→ **GIVEN INSTRUCTION**:
Output the portion of the data that opens with the line containing "Task: Open the Year 2021 dropdown" and closes with the line containing "point(31,139)", including both of those lines, and reproduce each line precisely while omitting the pictures.
** Begin RECORDS SUPPLIED **
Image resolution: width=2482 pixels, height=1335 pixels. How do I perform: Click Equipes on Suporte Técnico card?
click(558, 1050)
** End RECORDS SUPPLIED **
** Begin RECORDS SUPPLIED **
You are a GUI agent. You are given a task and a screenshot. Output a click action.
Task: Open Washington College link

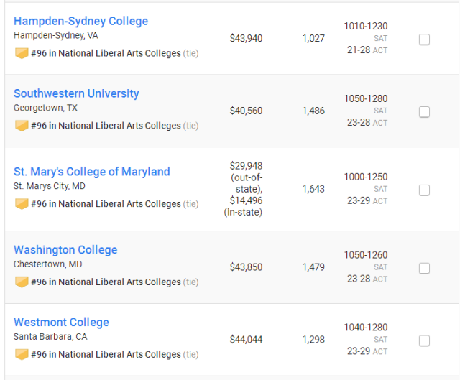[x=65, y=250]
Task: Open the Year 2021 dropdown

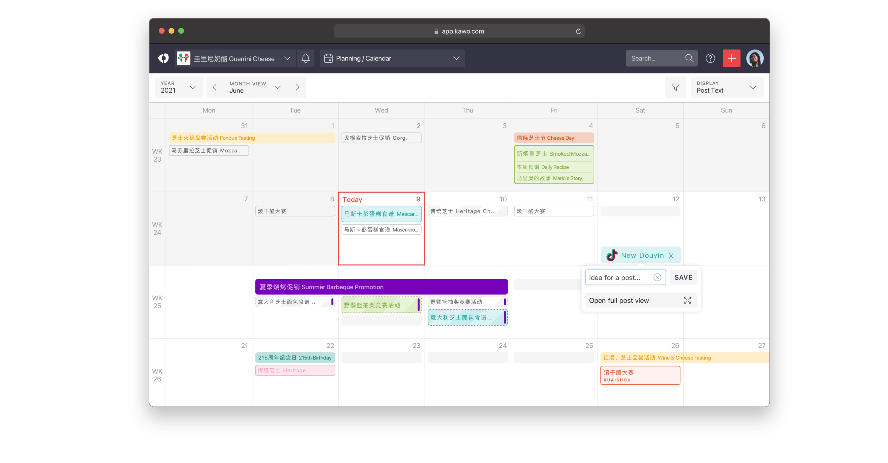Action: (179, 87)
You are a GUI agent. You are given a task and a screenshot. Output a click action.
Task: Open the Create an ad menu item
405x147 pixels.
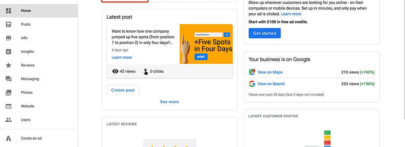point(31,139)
** End RECORDS SUPPLIED **
** Begin RECORDS SUPPLIED **
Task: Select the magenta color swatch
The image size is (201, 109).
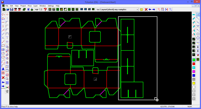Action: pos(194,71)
** End RECORDS SUPPLIED **
→ **FULL OUTPUT**:
Task: Open the Year 2021 dropdown

Action: (179, 87)
You are a GUI agent. You are given a task and a screenshot. Output a click action.
Task: Open the Create an ad menu item
405x147 pixels.
point(31,139)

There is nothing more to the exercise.